Second, there’s no reason to believe there aren’t new customers available. Sure, you might have to be more creative about attracting them and smarter about motivating them to buy, but they are there. If you ignore them now, that could come back to haunt you later. Don’t give up on attracting the new. You don’t want that muscle to go soft. (Pun intended.)
“Customers also are becoming more knowledgeable and discriminating. They’re swayed less by savvy salespeople and cool promotions, and their brand preferences are formed more by what they experience when they do business with your company. People also rely on the actual experiences of others…
In this environment, traditional sales and marketing tactics are becoming less important—and your club experience is emerging as your most powerful marketing tool.”
— The first bit is (obviously) very true. Stop whining and deal with. Someone said to me last week, “No one steals your clients. You lose them yourself when you don’t do your job to a level that matches their expectations.” True, very true.
As for the second bit, be wise and put heavy emphasis on “becoming less important”. That said, the traditional channels can still be effective. They are after all just channels. However, how you used them (read: the messages you send out) should be under review at any give moment. If you’re in set it & forget it mode then please don’t expect dynamic results. We no longer live in a set it & forget it world.
And finally, Denise’s list of action ideas is good but I believe she missed a key one. That is, speak/interact with your customers (and make a habit of it). Find out where they’re at. See how *they* define “experience”.
No matter how hard they might try, the brand is extremely biased and therefore should not make decision without consulting with The Guests.

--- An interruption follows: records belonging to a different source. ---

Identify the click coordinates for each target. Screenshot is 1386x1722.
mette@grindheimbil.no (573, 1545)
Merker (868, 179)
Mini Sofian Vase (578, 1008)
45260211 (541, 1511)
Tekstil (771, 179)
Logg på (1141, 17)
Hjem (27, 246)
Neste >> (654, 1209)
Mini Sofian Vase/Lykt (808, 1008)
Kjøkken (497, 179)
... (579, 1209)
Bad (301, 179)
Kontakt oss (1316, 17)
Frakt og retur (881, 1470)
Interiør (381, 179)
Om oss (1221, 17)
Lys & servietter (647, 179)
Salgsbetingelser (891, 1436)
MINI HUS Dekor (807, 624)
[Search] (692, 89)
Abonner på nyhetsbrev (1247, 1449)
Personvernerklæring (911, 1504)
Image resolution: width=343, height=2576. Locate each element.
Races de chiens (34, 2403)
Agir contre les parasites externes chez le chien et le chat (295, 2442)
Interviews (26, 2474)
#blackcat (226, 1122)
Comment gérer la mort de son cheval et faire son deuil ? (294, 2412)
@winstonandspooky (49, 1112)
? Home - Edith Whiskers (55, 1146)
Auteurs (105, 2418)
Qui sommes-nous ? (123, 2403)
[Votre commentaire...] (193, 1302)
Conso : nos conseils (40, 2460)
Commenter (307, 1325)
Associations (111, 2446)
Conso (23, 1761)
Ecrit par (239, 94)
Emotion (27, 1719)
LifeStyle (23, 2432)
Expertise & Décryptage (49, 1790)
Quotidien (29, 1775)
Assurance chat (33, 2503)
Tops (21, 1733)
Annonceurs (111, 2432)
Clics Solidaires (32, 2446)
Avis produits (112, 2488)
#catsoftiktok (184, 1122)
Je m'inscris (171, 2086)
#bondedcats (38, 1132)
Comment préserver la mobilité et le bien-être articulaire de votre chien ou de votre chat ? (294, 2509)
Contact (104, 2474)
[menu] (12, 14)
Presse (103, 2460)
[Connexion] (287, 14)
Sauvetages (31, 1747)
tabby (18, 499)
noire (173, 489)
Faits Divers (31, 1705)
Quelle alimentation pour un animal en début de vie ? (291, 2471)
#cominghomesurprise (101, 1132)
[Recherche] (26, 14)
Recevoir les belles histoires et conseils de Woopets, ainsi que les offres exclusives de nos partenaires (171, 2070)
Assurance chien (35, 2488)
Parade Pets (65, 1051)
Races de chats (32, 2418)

My point being, what the brand emphasizes as key to the “experience” might not be relevant to The Guests. A brand’s message(s) will only be as effective as those engagements actually connect to real Guest motivators. A point of differentiation is meaningless if The Guest doesn’t care about that point.
In short, look before you leap because The Guest defines the experience, not the brand. Assume otherwise at your own peril.